**Your task**
Your task is to repeat, word for word, the line containing "Viewport: 455px width, 439px height." and all lines that follow it to the end of the material, and no other lines.

**Supplied entries**
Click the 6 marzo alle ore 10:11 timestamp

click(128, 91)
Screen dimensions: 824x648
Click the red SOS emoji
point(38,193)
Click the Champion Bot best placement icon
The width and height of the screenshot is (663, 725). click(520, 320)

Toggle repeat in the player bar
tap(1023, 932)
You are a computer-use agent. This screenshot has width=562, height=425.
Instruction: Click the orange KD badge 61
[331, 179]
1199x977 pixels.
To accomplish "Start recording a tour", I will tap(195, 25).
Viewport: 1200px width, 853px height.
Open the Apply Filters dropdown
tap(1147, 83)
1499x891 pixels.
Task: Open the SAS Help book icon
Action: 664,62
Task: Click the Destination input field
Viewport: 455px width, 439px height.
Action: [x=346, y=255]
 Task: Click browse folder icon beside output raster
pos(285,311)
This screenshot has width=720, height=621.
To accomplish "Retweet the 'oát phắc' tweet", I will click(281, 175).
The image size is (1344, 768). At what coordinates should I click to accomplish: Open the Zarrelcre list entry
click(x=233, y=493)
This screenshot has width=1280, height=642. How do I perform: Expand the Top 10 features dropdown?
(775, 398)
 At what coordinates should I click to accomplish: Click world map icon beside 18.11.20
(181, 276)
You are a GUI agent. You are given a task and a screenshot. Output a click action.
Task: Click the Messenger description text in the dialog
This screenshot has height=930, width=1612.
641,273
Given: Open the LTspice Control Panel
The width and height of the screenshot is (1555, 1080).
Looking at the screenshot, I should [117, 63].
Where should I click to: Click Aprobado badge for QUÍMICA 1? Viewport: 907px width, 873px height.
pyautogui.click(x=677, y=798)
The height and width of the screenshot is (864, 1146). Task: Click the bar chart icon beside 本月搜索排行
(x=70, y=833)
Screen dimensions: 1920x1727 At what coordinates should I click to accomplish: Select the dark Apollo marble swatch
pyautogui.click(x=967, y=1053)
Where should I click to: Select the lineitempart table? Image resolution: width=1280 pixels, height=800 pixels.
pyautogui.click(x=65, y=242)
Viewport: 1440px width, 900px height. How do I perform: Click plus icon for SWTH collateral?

**Answer area**
Viewport: 455px width, 439px height.
Action: [x=346, y=255]
 Task: Click browse folder icon beside output raster
pos(285,311)
This screenshot has width=720, height=621.
To accomplish "Retweet the 'oát phắc' tweet", I will click(281, 175).
The image size is (1344, 768). At what coordinates should I click to accomplish: Open the Zarrelcre list entry
click(x=233, y=493)
This screenshot has width=1280, height=642. How do I perform: Expand the Top 10 features dropdown?
(775, 398)
 At what coordinates should I click to accomplish: Click world map icon beside 18.11.20
(181, 276)
You are a GUI agent. You are given a task and a screenshot. Output a click action.
Task: Click the Messenger description text in the dialog
This screenshot has height=930, width=1612.
641,273
Given: Open the LTspice Control Panel
The width and height of the screenshot is (1555, 1080).
Looking at the screenshot, I should [117, 63].
Where should I click to: Click Aprobado badge for QUÍMICA 1? Viewport: 907px width, 873px height.
pyautogui.click(x=677, y=798)
The height and width of the screenshot is (864, 1146). Task: Click the bar chart icon beside 本月搜索排行
(x=70, y=833)
Screen dimensions: 1920x1727 At what coordinates should I click to accomplish: Select the dark Apollo marble swatch
pyautogui.click(x=967, y=1053)
Where should I click to: Select the lineitempart table? Image resolution: width=1280 pixels, height=800 pixels.
pyautogui.click(x=65, y=242)
Viewport: 1440px width, 900px height. How do I perform: Click plus icon for SWTH collateral?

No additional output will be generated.